The SysteMTb project aims at providing a rational framework to understand mycobacterial physiology during infection and to identify essential nodes that are optimal for effective therapeutic interventions.
Tuberculosis (Tb) is a re-emerging global health threat caused by Mycobacterium Tuberculosis (MTb). One third of the world’s population is infected with MTb; and new infections occur at a rate of one per second. Despite global research efforts, mechanisms underlying pathogenesis, virulence and persistence of MTb infection remain poorly understood.

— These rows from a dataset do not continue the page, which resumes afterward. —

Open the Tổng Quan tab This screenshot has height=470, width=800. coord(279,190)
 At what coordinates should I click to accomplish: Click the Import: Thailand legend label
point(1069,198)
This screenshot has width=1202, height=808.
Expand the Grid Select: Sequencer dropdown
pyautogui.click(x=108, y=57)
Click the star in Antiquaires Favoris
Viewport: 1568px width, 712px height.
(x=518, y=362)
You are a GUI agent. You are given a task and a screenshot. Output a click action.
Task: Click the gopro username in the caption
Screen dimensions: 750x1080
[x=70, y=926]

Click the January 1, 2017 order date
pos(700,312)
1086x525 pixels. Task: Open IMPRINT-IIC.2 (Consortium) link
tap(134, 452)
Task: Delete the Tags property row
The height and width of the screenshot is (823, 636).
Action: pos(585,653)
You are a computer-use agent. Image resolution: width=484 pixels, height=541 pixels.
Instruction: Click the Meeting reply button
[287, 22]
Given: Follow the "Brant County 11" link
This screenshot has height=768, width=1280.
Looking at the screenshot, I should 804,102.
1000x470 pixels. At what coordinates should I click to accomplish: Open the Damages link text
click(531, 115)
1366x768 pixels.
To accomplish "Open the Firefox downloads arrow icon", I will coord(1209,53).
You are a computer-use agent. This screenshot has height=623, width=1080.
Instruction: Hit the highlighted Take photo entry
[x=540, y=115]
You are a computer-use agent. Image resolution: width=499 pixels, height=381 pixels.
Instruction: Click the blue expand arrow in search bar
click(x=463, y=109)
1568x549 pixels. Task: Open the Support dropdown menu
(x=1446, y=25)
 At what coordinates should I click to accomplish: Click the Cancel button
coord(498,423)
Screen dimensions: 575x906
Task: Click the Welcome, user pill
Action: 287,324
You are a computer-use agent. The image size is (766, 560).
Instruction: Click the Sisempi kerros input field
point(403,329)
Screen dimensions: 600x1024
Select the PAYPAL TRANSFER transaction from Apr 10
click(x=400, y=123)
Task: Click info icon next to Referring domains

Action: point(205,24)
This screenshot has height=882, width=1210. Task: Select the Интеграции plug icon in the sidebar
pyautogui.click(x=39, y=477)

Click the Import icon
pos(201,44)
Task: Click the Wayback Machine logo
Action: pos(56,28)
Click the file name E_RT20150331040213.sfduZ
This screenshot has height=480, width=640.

MTb infection is best described as an equilibrium involving a balance of activation and suppression of host responses, orchestrated by a complex and dynamic series of interactions between multiple host and bacterial components. Simple reductionist approaches are insufficient to understand this complex biology. The core strategy underlying the SysteMTb project is that a systems biology approach intertwining experimentally-driven model development and model-driven experimentation will provide improvement in understanding this threatening bacterium and will be pivotal in designing rational strategies for preventive and therapeutic interventions. This entails the progressive elucidation and thorough analysis of the structural scaffolds and cellular wiring of MTb through the measurement of its global responses (metabolomics, lipidomics, proteomics, transcriptomics, glycomics) upon perturbations (chemical challenges, knock-out/knock-down mutants, etc.) which are relevant for infection, more specifically macrophage infection.
The grand goal of the SysteMTb project is to establish a Systems Biology framework to understand key features of MTb and its interactions with the host which in turn will provide new insights and a solid (model based) knowledge for the development of novel and cost-effective strategies to combat tuberculosis. The workflow will be structured along three main objectives in four sub-projects (SP).
Overall SysteMTb will produce for the first time an almost complete Systems Biology analysis of a microorganism under the same set of standard conditions.